→ **Prompt**
Copy the records word for word, from the start through the line that contains "Open the OneNote".

— BEGIN Rows —

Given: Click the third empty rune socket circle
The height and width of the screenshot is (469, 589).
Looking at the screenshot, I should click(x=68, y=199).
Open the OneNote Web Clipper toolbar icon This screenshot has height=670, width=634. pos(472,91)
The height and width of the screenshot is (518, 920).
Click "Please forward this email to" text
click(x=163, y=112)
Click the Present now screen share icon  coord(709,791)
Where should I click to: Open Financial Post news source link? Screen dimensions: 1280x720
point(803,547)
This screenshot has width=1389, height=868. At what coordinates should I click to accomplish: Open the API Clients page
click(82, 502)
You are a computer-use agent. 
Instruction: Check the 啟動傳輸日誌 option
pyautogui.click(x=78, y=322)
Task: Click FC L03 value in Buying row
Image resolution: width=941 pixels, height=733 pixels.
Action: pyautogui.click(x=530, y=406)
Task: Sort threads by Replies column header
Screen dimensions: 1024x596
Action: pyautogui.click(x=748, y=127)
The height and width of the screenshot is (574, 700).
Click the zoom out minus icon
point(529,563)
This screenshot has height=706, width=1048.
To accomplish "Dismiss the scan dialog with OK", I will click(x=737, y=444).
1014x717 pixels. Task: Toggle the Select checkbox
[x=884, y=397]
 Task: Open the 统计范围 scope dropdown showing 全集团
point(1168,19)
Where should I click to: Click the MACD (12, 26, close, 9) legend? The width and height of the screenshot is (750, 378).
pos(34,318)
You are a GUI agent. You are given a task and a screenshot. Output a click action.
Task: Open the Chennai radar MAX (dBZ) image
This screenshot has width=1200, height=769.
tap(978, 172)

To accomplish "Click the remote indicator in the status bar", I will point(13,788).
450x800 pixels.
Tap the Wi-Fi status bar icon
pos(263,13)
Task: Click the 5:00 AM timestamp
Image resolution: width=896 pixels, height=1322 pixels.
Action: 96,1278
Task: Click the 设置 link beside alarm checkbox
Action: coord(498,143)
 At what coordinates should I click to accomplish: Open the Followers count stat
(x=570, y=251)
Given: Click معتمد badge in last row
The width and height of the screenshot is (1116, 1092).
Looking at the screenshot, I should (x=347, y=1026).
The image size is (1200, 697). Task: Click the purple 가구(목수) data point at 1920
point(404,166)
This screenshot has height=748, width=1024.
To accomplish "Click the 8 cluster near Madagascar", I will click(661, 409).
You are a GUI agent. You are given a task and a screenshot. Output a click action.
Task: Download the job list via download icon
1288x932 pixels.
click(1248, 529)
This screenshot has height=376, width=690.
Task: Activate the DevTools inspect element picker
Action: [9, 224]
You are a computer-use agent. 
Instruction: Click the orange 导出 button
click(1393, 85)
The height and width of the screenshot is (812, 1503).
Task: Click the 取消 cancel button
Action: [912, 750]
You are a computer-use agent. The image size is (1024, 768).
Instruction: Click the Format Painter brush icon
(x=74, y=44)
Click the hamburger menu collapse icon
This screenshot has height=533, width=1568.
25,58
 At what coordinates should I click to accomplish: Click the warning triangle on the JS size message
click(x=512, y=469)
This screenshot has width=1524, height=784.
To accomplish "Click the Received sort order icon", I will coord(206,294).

— END Rows —

→ **Expected answer**
Given: Click the third empty rune socket circle
The height and width of the screenshot is (469, 589).
Looking at the screenshot, I should click(x=68, y=199).
Open the OneNote Web Clipper toolbar icon This screenshot has height=670, width=634. pos(472,91)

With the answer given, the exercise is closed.